Sí señores, yo no soy bolivariano, ni quiero serlo, la sola idea me asusta, ya que aquello implicaría que yo me adhiera al pensamiento de Simón Bolívar, lo que no voy a hacer, más bien me declararía santanderiano.

Francisco José de Paula Santander y Omaña, fue vicepresidente de la Gran Colombia en tanto Simón Bolívar fue presidente de la misma, sin embargo, Santander se opuso a Bolívar frente a las pretenciones totalitarias del presidente, Bolívar intentó implantar la constitución bolivariana que implicaba la presidencia vitalicia para Bolívar y la inexistencia absoluta de elecciones, en tanto Santander luchaba por hacer cumplir la constitución republicana que ya se había firmado en Cúcuta.
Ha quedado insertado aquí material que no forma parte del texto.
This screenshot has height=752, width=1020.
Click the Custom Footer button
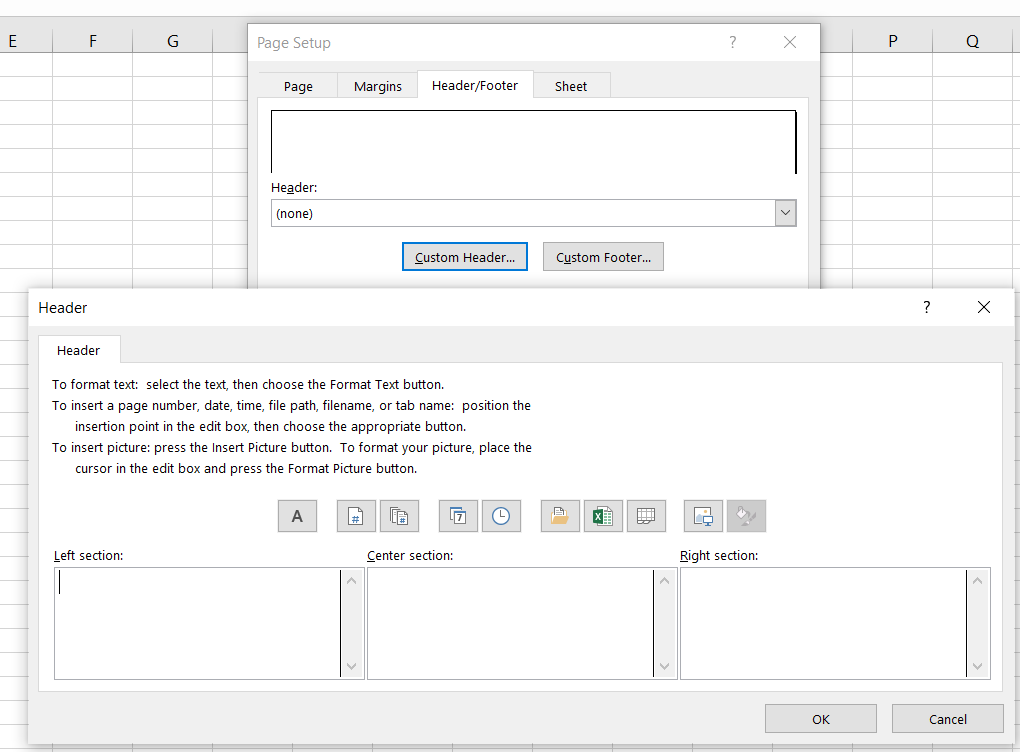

Claro que la versión despistada y oficial dice que Santander fue un traidor de la peor calaña, y por lo tanto hay que llevarle al ostracismo y, obviamente enaltecer la figura del libertador. Bonito, ¿no?

Pero no, no me chupo el dedo y como siempre estoy en contra, por lo tanto lo de bolivariano, no.

La realidad contemporánea se ha caracterizado por parodiarse a si misma dada su naturaleza de hiperrealismo, y ahí tenemos como gran muestra al arte conceptual y su permanente búsqueda de ridiculizarse frente a la aplastante realidad que impera, la aparición de reality shows es parte ya no de la parodia de la realidad sino del simulacro de la misma.

La política no es ajena a eso, el Estado ya no es el Estado, sino que hay un simulacro de él, se ha desarticulado todo y solo ha quedado la cáscara, ejemplo de eso es los Estados Unidos, el Estado no es sino el brazo ejecutor de las políticas de las grandes transnacionales, ya no es imperialista, sino una mera fuerza imperial que cumple con las políticas del buen negocio de los grandes conglomerados. Pero bueno, eso también es asunto de otro tipo de discusión, solo lo planteaba como premisa para poder argumentar el siguiente ladrillazo. Lástima por los rojillos que todavía conservan la bandera del imperialismo.

El ideólogo del socialismo del siglo XXI, Heinz Dietrich Steffan, sostiene en una entrevista a la revista peruana Mariátegui, fechada 15 de agosto de 2006, que la lucha de clases persiste en tanto exista una clase social dominante, lo que no es aporte alguno a nivel teórico ya que ese es un planteamiento del marxismo; pero lo que sorprende es el planteamiento del presidente ecuatoriano al decir que la lucha de clases es insostenible. Habría que preguntar, ¿quién sostiene la lucha de clases?, sino su propia dinámica, o es que nos quiere plantear una cancelación de la lucha de clases por decreto, tal y como despistadamente lo hizo el Komintern (Tercera Internacional Comunista) durante la segunda guerra mundial al declarar una tregua temporal de la lucha de clases, lo que verdaderamente es ridículo, por no decir estúpido. Pero hablar de lucha de clases está bien cuando hay clases sociales, pero al menos en Ecuador yo creo que hay lucha de estamentos oligárquicos, dejando de lado, y bien de lado, a las clases sociales, me refiero a los banqueros enfrentados a los maestros de ojos rasgados, los agdalases frente a los gilmares, los sindicatos del sector público, etc, etc, etc. Tal parece que George Orwell tenía razón al decir que la historia no es sino la superposición de una oligarquía sobre otra.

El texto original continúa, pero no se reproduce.